Stated task:
Render the records between the lines containing "[Powered by OneTrust" and "Privacy and Cookie Policy. [Privacy", inclusive, as a numbered list with blank lines omitted.

Records shown:
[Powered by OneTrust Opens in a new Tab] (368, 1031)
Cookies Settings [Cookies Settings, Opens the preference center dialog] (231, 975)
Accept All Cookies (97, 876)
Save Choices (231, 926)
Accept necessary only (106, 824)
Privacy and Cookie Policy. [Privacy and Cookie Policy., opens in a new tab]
---
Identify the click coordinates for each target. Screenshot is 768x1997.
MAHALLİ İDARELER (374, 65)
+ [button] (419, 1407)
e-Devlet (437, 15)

Task result:
1. [Powered by OneTrust Opens in a new Tab] (368, 1031)
2. Cookies Settings [Cookies Settings, Opens the preference center dialog] (231, 975)
3. Accept All Cookies (97, 876)
4. Save Choices (231, 926)
5. Accept necessary only (106, 824)
6. Privacy and Cookie Policy. [Privacy and Cookie Policy., opens in a new tab]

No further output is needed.